Students participating in the Auto Technician Program will understand and be able to:

  1. Develop workplace (employability) skills by demonstrating mastery of required academic and performance skills;
  2. Demonstrate the ability to perform all tasks in a safe and expedient manner;
  3. Demonstrate the ability to identify appropriate industry procedure/reference/estimation/training materials (both computerized and hardbound) to locate appropriate instructions and perform according to the stated guidelines;
  4. Perform all diagnostic and repair tasks in accordance with manufacturer’s recommended procedures;
  5. Develop thinking skills by analyzing, troubleshooting and solving automotive repair problems utilizing late model vehicles and state of the art tools and equipment (A-4, A-5, A-6, A-8);
  6. Utilize computerized equipment and software to collect and analyze fault codes and automotive operating and digital sending devices to isolate problem sources and perform corrective repairs (A-4, A-5, A-6, A-8);
  7. Use industry standard fault locator devices in the testing and analysis of on-board computer systems, digital circuitry and other digital sending devices;
  8. Troubleshoot noncode generating repair problems utilizing state-of the-art computer software and manuals to identify the sources of and symptoms of necessary repairs; and
  9. Work in teams to analyze and solve challenging simulated and real world repair problems utilizing late model vehicles and state-of-the-art diagnostic tools and equipment.  Under the supervision of ASE certified technicians, students troubleshoot, solve and repair complex problems as members of teams and individually.

The High School will:

  1. Maintain the program’s Automotive Technician NATEF Certification status. (If NATEF certification is withdrawn or lapses, CTE program approval will be withdrawn.)
  2. Agree to require students to take the National Automotive Student Skills Standards Assessment (NA3SA) End-of Course Assessment for Suspension and Steering, Brakes, Electrical/Electronic Systems and Engine
  3. Complete and and obtain the necessary signatures on the articulation agreement with CCBC


Automotive Technician Training I

Students are introduced to the automotive industry. The topics of study include: tool and equipment usage, basic maintenance procedures, and tire repair. Students receive an overview of the automotive service industry and culture regarding its history, job opportunities, expected salaries, and professional organizations.

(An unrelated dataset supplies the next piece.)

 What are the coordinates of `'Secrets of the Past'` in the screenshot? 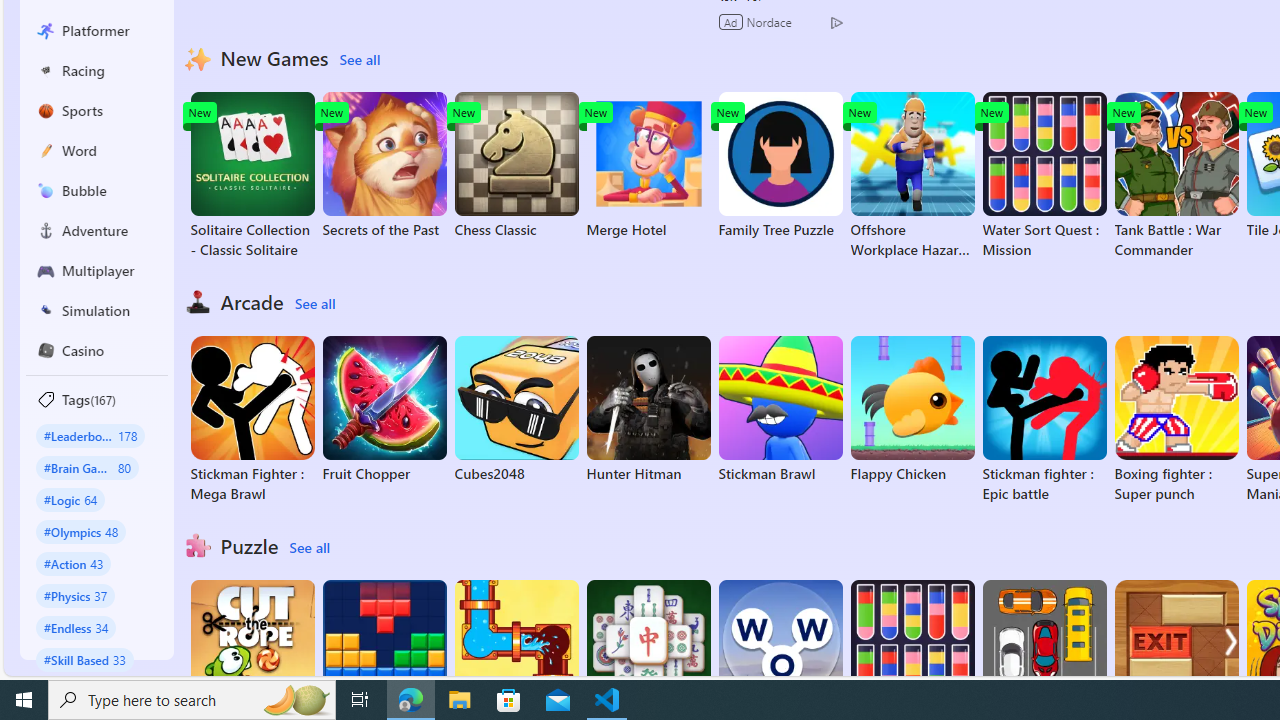 It's located at (384, 164).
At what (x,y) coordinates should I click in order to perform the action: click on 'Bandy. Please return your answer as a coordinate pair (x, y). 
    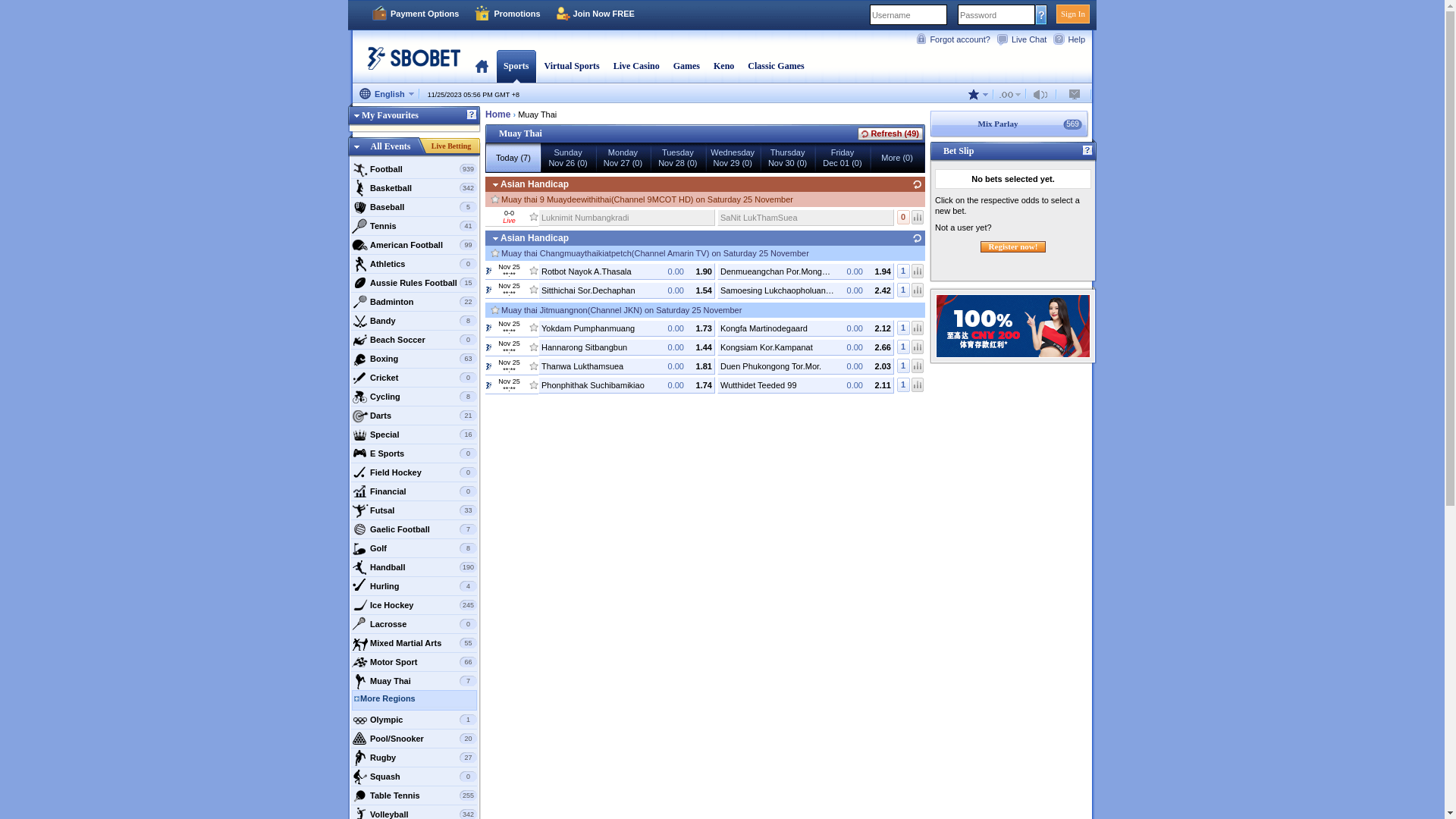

Automotive Technician Training II

Prerequisite: Auto Tech I

Students learn how to diagnose and repair automobile braking, steering, and suspension systems.

Automotive Technician Training III

Prerequisite: Auto Tech II

Students learn how to diagnose and repair the engine performance and the electrical systems of automobiles. Four-wheel laser alignment and advanced steering and suspension diagnosis is also studied.

Automotive Technician Training IV

Prerequisite: Auto Tech III

Students gain experience in application through customer service on all automotive systems. Emphasis is on work-place readiness and skills for post-secondary advanced training. Work-based learning (apprenticeships, internships, paid experiences) are available for qualified students.